PROBLEM STATEMENT -
Reproduce the entries from the line containing "Given: Focus the search text input field" through the line containing "Uncheck the Лист", inclusive, substituting "Science" for "Technology" and leaving everything else as it is.
— START OF DATA EXTRACT —
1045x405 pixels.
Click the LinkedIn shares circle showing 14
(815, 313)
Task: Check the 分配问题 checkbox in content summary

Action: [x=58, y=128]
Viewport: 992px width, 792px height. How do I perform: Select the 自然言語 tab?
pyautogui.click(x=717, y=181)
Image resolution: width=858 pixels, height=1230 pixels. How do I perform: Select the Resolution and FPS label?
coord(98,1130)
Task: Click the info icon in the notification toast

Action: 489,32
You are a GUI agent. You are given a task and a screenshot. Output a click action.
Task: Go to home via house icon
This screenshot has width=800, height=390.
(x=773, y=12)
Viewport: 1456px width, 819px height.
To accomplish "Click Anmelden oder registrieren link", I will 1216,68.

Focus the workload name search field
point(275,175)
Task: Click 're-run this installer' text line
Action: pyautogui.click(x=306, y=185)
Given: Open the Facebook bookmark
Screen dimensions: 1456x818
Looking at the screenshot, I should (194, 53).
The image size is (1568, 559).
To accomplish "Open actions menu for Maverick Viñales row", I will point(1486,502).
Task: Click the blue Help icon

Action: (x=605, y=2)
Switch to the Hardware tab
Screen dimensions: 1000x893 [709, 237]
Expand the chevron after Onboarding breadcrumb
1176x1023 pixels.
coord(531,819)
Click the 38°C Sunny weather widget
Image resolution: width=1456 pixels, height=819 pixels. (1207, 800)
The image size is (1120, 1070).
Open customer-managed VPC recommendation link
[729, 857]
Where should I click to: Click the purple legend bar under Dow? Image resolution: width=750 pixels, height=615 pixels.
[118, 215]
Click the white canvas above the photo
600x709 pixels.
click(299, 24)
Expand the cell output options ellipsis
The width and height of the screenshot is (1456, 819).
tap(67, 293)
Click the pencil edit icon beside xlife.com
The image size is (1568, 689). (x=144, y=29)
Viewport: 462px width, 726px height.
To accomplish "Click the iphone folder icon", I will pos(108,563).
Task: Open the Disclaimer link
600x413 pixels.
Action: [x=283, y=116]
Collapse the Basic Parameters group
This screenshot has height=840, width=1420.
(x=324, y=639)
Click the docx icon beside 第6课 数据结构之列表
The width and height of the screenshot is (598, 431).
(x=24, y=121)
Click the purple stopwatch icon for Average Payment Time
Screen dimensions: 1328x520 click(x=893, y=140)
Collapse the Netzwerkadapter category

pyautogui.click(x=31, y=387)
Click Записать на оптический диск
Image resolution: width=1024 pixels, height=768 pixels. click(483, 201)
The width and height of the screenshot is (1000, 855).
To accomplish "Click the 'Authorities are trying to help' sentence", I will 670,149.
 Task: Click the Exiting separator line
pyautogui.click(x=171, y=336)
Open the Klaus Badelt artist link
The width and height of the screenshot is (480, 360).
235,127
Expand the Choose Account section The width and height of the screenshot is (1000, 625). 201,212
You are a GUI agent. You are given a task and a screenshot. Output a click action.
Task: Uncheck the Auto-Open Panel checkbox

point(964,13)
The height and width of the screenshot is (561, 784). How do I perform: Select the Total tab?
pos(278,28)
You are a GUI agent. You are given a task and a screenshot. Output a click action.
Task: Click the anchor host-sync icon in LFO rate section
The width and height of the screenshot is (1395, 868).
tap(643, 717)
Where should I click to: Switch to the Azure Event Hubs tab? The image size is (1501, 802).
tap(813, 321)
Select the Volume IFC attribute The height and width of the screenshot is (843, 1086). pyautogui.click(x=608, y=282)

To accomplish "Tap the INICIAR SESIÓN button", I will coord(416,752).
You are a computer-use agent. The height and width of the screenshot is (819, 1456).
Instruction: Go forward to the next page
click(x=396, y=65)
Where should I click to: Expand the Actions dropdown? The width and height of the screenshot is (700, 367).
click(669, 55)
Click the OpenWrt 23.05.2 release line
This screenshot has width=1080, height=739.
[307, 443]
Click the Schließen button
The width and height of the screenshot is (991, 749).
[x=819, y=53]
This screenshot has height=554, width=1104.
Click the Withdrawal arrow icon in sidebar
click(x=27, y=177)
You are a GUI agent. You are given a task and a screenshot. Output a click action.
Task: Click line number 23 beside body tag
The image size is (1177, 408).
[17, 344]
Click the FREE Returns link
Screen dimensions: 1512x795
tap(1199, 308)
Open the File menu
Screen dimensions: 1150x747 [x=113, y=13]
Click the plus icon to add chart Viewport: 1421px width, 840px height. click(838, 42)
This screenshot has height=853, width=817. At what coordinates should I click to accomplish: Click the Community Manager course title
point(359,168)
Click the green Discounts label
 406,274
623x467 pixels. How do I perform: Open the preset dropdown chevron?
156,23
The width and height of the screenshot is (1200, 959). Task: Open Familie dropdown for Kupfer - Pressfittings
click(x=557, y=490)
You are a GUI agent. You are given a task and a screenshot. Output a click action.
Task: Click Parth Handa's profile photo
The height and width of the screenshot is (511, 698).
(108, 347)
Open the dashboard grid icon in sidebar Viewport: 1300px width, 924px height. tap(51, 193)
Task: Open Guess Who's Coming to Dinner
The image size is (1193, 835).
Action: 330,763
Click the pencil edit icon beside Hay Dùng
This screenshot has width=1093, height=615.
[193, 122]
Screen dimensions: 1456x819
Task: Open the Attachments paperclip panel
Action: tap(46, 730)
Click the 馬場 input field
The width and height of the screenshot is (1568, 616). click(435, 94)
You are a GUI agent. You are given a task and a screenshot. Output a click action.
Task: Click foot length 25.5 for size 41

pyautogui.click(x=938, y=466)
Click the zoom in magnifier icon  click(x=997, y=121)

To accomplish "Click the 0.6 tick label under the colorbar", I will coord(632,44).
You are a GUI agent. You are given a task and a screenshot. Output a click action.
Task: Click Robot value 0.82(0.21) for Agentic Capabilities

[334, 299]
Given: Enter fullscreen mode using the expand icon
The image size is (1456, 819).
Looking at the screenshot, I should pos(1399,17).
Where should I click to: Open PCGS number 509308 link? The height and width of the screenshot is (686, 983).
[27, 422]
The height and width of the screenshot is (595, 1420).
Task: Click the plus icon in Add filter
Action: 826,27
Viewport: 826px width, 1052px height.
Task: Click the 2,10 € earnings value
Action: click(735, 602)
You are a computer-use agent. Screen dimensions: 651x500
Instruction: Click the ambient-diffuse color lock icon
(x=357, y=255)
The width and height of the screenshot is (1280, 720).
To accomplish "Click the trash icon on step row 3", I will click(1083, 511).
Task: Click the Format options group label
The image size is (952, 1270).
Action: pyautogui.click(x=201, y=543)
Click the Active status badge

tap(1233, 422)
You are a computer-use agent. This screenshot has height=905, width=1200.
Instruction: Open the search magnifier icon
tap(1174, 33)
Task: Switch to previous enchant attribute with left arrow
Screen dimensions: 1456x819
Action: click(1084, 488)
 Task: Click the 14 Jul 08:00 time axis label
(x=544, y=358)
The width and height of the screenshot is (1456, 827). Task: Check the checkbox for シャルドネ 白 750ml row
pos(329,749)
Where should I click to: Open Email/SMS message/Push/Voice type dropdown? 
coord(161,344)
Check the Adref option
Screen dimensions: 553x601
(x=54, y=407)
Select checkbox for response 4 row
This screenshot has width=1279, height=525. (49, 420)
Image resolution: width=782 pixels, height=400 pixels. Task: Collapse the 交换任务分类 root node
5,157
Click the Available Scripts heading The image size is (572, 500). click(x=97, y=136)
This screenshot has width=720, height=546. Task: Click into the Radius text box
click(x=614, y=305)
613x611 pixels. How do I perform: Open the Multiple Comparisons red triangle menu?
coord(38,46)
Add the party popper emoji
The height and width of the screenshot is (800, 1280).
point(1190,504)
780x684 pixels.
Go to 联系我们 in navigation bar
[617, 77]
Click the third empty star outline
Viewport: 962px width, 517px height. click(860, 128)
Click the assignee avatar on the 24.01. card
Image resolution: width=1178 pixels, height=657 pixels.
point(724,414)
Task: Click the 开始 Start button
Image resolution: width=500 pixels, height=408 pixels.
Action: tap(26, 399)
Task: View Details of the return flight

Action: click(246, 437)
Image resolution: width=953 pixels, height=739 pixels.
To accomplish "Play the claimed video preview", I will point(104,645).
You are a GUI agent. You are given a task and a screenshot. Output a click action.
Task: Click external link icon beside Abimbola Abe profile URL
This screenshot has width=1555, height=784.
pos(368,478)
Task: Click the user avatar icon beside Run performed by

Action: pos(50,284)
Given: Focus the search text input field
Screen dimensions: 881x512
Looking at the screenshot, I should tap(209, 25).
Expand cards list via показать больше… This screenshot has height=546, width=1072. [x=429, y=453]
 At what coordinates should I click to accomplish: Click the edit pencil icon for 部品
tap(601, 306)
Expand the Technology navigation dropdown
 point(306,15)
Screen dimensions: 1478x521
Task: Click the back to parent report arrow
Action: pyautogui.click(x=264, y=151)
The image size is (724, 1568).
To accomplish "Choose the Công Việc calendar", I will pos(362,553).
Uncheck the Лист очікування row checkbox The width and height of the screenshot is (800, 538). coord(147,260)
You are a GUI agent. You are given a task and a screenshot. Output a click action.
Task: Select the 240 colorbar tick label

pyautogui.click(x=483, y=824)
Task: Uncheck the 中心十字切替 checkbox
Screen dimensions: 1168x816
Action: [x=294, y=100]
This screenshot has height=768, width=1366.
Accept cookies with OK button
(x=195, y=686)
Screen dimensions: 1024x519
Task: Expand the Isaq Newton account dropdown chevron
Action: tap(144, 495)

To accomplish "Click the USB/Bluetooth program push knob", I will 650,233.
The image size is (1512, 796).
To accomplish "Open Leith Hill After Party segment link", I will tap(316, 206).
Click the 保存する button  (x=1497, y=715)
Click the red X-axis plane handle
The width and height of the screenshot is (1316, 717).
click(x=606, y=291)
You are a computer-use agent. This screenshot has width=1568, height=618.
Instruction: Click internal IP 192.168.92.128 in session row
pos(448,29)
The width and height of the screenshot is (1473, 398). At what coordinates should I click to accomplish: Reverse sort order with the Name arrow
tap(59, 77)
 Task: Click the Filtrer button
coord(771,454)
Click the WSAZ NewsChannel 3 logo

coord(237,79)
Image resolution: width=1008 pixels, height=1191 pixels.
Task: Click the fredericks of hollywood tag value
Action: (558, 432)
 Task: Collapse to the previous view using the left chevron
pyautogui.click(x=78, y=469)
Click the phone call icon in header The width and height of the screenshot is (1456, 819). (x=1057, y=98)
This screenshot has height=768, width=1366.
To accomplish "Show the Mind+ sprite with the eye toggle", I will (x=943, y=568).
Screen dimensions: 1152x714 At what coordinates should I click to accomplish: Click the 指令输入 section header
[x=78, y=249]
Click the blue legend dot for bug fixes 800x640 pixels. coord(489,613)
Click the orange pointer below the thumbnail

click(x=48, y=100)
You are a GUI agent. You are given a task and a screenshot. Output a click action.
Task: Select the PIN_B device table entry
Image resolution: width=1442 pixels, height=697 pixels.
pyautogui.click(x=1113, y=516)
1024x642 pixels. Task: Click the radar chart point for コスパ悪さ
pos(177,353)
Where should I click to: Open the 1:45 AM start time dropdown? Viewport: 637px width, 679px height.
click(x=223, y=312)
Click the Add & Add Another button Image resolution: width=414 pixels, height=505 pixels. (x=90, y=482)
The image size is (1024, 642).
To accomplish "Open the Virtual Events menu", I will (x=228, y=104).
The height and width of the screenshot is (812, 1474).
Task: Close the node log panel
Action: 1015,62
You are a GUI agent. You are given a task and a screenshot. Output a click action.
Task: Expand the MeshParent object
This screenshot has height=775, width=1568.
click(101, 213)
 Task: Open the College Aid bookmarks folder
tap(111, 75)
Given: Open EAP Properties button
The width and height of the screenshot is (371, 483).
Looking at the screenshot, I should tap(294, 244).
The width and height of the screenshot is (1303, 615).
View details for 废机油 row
— END OF DATA EXTRACT —
WRITTEN RESPONSE -
Given: Focus the search text input field
Screen dimensions: 881x512
Looking at the screenshot, I should tap(209, 25).
Expand cards list via показать больше… This screenshot has height=546, width=1072. [x=429, y=453]
 At what coordinates should I click to accomplish: Click the edit pencil icon for 部品
tap(601, 306)
Expand the Science navigation dropdown
 point(306,15)
Screen dimensions: 1478x521
Task: Click the back to parent report arrow
Action: pyautogui.click(x=264, y=151)
The image size is (724, 1568).
To accomplish "Choose the Công Việc calendar", I will pos(362,553).
Uncheck the Лист очікування row checkbox The width and height of the screenshot is (800, 538). coord(147,260)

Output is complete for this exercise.